====== Dataset content

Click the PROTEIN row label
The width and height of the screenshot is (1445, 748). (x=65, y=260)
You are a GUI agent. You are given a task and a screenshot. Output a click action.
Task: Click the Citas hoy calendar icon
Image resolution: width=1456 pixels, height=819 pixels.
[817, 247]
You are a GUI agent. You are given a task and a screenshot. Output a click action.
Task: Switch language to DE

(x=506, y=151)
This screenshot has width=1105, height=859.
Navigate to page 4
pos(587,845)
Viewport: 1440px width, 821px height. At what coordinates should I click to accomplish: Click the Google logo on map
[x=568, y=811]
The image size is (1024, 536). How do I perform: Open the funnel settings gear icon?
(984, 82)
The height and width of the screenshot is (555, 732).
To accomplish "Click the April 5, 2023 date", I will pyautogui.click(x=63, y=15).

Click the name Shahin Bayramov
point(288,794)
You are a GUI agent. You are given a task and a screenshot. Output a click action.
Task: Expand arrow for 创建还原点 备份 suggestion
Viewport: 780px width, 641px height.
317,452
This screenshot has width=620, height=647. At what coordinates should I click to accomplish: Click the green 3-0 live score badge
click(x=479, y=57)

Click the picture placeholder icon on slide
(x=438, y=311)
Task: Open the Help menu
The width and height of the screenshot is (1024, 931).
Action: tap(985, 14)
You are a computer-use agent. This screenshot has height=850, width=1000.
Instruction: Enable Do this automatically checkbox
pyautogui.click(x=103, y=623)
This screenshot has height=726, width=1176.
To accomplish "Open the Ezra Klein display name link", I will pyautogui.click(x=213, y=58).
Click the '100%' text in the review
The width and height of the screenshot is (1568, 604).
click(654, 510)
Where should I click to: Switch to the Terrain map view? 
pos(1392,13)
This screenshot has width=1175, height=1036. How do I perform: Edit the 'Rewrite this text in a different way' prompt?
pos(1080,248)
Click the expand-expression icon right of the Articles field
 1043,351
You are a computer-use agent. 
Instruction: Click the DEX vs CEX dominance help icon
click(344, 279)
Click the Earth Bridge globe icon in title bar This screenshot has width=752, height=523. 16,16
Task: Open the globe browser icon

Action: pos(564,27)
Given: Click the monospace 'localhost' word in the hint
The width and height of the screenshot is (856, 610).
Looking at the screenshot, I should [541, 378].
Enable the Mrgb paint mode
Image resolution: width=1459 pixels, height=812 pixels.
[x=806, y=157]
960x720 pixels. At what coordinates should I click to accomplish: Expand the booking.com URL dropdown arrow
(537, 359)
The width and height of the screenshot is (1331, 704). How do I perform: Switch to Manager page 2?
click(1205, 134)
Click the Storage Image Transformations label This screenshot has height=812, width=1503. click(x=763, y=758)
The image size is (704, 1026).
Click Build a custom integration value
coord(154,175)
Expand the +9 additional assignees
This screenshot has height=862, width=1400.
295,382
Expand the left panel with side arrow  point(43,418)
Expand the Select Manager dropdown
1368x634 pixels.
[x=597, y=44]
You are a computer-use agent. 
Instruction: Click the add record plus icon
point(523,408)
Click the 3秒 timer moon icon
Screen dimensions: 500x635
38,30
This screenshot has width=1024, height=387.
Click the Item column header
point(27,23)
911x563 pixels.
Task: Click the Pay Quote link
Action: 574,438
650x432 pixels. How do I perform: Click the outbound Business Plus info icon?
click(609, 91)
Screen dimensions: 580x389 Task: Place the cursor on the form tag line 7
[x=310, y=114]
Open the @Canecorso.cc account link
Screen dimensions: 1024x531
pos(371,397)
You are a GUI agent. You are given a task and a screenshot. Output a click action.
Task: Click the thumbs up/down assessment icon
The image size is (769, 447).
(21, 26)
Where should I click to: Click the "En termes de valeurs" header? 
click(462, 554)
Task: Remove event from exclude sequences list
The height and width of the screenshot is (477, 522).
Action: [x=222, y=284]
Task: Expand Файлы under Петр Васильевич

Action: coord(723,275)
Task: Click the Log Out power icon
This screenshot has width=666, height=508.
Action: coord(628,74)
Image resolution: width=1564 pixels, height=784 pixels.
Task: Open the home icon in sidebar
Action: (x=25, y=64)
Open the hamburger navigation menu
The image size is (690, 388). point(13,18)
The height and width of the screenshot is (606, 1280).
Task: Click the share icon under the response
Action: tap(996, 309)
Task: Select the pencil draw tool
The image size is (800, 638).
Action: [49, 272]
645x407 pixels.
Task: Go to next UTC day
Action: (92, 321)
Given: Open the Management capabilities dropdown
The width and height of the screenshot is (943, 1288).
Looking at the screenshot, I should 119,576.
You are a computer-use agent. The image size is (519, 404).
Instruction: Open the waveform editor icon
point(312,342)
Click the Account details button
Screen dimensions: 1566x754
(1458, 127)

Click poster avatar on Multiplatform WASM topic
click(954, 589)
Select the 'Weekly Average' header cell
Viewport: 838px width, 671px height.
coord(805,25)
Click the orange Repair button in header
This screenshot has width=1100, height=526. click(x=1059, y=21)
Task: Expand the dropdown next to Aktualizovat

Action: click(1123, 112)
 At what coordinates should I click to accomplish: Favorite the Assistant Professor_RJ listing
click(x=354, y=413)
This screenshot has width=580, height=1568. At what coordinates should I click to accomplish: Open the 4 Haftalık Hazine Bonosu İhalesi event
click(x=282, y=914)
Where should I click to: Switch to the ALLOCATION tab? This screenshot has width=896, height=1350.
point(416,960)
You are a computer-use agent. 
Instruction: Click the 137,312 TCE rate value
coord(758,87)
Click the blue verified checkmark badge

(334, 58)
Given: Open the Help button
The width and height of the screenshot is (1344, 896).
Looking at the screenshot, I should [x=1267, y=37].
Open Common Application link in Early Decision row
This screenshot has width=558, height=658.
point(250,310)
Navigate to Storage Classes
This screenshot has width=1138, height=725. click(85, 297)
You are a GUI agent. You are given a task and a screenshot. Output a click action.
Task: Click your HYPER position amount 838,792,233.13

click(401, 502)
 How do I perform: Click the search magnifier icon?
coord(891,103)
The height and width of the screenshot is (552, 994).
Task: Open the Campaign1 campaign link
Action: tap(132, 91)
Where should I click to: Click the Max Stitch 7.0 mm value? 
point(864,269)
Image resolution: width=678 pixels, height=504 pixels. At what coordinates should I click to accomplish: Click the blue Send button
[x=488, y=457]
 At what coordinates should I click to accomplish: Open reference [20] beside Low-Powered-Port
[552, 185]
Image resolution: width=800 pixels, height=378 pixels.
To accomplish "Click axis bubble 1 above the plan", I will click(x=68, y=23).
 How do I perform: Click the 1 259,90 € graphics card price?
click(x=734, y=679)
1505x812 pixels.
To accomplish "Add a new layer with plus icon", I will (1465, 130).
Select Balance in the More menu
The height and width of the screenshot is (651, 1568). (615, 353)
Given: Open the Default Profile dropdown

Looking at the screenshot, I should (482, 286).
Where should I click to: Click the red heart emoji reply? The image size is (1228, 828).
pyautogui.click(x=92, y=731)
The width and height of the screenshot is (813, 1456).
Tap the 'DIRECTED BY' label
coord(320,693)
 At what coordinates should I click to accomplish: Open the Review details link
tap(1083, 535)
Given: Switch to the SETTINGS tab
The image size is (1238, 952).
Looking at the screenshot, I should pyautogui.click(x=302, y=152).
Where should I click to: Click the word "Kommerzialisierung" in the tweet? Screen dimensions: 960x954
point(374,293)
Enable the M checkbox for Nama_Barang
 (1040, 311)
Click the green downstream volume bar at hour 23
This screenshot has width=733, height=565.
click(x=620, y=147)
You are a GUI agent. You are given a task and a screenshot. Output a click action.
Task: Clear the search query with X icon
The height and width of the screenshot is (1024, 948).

============

Assignment
Using the records above, write out exactly the lines between the one holding "Task: Open the Help menu" and the one holding "This screenshot has height=726, width=1176.", inclusive; leave everything else out.

Reply
Task: Open the Help menu
The width and height of the screenshot is (1024, 931).
Action: tap(985, 14)
You are a computer-use agent. This screenshot has height=850, width=1000.
Instruction: Enable Do this automatically checkbox
pyautogui.click(x=103, y=623)
This screenshot has height=726, width=1176.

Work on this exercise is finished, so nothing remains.